## Excerpted data:
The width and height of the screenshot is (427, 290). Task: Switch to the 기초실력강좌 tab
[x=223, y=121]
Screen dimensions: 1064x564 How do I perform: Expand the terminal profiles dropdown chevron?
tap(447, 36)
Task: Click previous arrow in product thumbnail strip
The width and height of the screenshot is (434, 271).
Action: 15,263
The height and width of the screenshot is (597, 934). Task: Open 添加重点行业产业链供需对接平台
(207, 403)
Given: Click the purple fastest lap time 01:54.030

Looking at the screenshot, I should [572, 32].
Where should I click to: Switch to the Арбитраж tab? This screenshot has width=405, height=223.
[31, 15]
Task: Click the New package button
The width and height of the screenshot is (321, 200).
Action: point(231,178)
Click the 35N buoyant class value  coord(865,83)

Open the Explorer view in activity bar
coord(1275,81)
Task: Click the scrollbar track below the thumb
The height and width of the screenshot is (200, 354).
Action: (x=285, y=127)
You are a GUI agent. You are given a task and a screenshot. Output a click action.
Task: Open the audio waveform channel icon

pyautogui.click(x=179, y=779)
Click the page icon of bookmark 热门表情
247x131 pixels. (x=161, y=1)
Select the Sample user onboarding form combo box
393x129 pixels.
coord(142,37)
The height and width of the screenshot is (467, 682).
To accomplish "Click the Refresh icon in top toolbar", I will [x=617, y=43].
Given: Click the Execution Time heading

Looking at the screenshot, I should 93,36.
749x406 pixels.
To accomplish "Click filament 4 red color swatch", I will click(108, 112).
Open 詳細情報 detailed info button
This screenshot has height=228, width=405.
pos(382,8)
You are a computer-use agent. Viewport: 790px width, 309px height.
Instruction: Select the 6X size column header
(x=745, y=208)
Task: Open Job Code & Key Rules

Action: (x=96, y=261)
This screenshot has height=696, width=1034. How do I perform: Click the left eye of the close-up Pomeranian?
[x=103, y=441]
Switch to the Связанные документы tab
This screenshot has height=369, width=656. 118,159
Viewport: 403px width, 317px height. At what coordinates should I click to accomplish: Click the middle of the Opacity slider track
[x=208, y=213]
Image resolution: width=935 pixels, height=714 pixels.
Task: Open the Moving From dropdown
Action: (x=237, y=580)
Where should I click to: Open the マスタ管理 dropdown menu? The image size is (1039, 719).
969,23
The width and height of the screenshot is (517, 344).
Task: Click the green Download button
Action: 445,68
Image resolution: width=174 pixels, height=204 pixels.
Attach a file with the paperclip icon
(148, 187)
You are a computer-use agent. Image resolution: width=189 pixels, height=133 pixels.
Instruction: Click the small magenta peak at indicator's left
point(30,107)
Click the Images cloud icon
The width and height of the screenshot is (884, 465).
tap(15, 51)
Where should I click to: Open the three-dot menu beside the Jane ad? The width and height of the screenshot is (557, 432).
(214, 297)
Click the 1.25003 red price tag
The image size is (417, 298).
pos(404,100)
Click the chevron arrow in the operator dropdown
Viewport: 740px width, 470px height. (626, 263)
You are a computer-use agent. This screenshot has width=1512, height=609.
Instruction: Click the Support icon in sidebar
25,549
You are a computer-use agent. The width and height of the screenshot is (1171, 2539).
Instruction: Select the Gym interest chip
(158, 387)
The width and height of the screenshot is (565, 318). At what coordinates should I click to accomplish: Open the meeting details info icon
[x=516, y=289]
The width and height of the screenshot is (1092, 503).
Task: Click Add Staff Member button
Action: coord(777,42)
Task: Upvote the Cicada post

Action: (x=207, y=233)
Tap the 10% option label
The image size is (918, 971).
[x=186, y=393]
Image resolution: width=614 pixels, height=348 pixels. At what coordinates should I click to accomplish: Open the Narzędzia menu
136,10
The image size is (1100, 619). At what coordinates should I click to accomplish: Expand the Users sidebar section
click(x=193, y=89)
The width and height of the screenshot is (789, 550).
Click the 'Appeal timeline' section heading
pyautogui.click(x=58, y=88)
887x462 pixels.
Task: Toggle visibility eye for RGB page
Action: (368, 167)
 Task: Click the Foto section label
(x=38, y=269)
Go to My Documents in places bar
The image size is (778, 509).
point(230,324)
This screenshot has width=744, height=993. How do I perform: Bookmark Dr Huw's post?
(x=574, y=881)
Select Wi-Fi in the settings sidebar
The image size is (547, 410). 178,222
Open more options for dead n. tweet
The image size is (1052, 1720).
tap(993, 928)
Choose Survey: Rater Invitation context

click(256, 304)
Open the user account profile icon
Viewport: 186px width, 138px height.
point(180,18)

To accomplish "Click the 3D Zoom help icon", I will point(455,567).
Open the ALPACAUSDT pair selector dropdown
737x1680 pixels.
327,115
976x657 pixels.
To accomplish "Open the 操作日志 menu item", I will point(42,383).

## Written instruction:
Turn the part of the material above that opens with the line containing "Open the ALPACAUSDT pair selector dropdown" and closes with the last line into a JSON list of strings, one string per line, with blank lines left out.

## Exercise result:
[
  "Open the ALPACAUSDT pair selector dropdown",
  "737x1680 pixels.",
  "327,115",
  "976x657 pixels.",
  "To accomplish \"Open the 操作日志 menu item\", I will point(42,383)."
]